According to Annabel Fiddes, economics associate director at S&P Global Market Intelligence, this rebound was partially fueled by a solid increase in sales. However, she noted that the growth was also heavily influenced by manufacturers’ deliberate efforts to build up their inventory levels.
“The strain on supply chains was stark, with lead times for inputs increasing at the fastest rate in 15 years – back when the Tohoku earthquake caused widespread disruption across Japan,” Fiddes noted.
Reports from manufacturers also pointed to a spike in demand for AI-related technology that helped boost total sales.
However, the sector also saw the most significant rise in production costs since October 2022, driven by supplier shortages and price revisions. Respondents frequently mentioned more costly raw materials, oil, and transport in the latest survey period.
In response, companies raised selling prices at a steep pace this month. Output charge inflation also saw its fastest recorded pace since late 2022.
Japanese manufacturers also continued to hire more staff to boost their production and keep up with the surge in customer orders. The hiring push marks the second-fastest rate of job creation the industry has seen since early 2022.
Despite these efforts, factories showed signs of struggling to keep pace with the workload. The amount of backlogs grew at its fastest and most consistent rate since February 2014.

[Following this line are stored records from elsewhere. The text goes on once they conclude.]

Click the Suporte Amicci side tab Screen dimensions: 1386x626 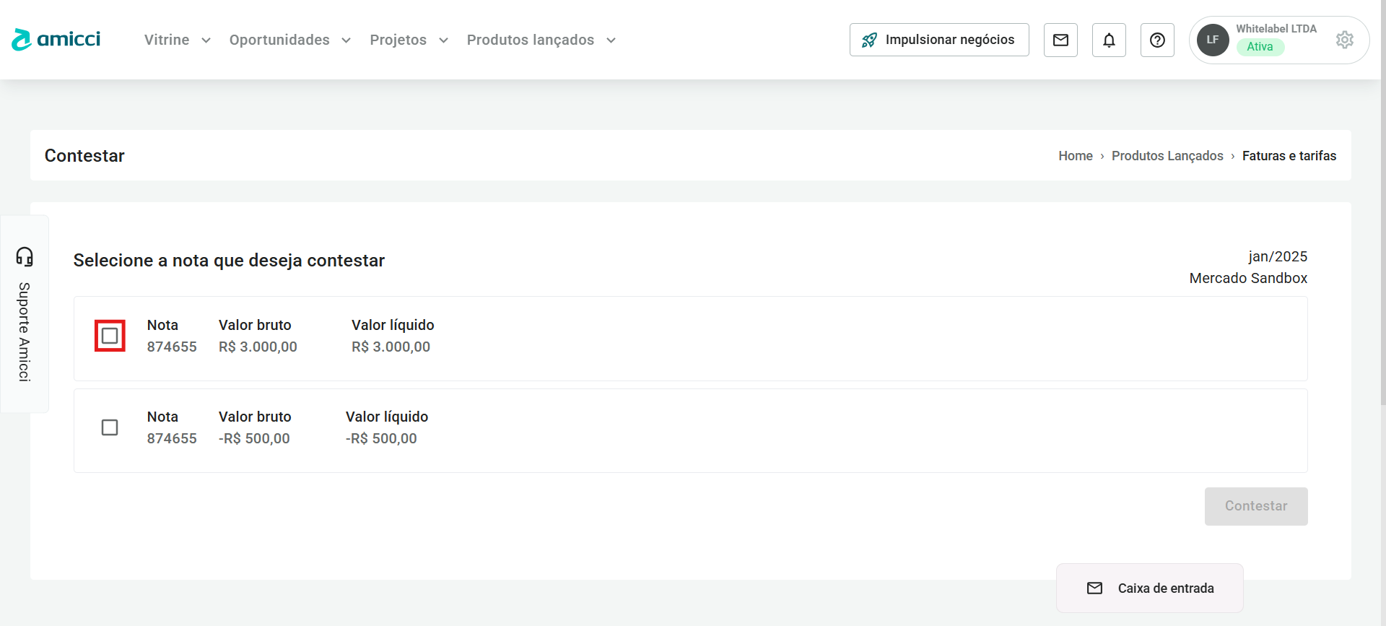pos(25,331)
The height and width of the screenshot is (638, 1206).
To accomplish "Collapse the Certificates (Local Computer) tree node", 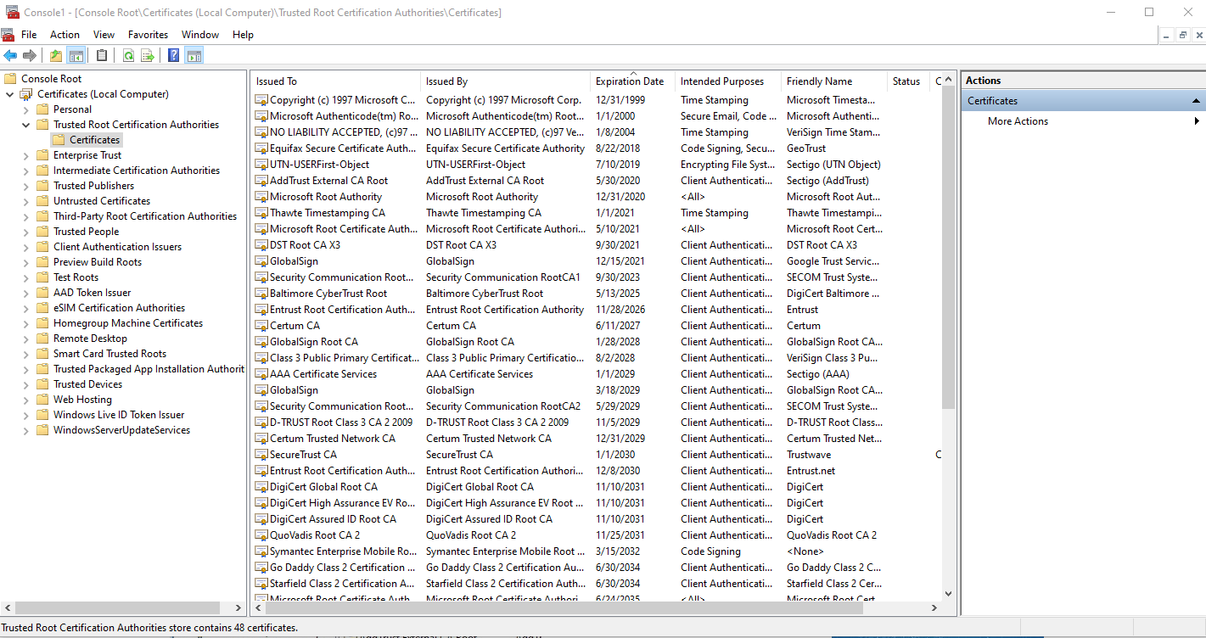I will click(8, 93).
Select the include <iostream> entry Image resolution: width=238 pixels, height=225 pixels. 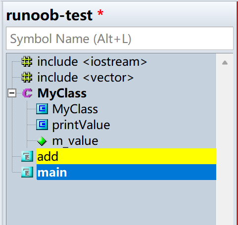(92, 62)
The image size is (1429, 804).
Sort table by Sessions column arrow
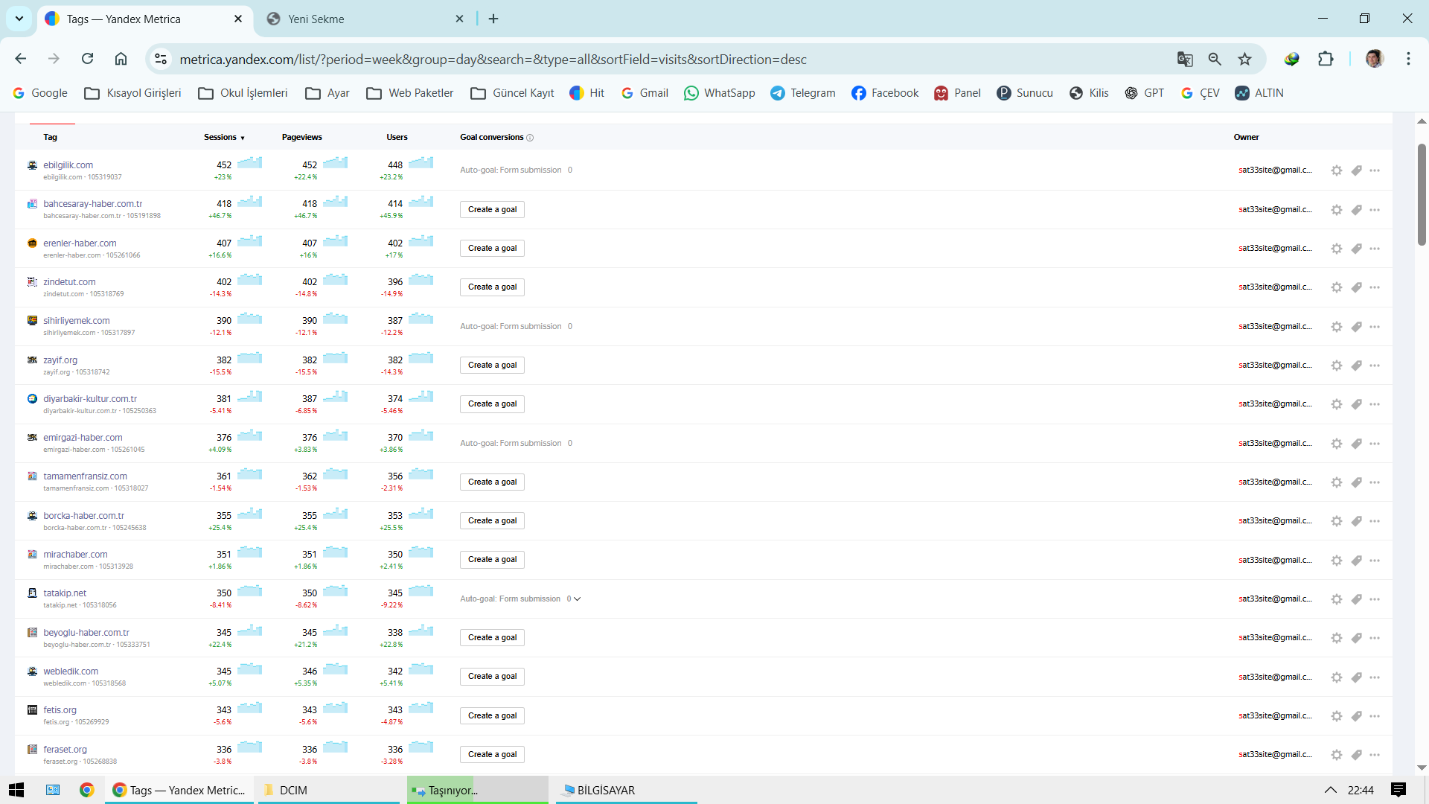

While the current data shows a surge in activity, the outlook remains cautious. Business optimism for the coming year has dropped to one of its lowest levels since mid-2020.
Fiddes warned that the current boost to manufacturing may be temporary.
She suggested that unless market uncertainty decreases and supply chains become more stable, the momentum may fade—particularly if customer demand weakens and companies decide to stop building up their stocks.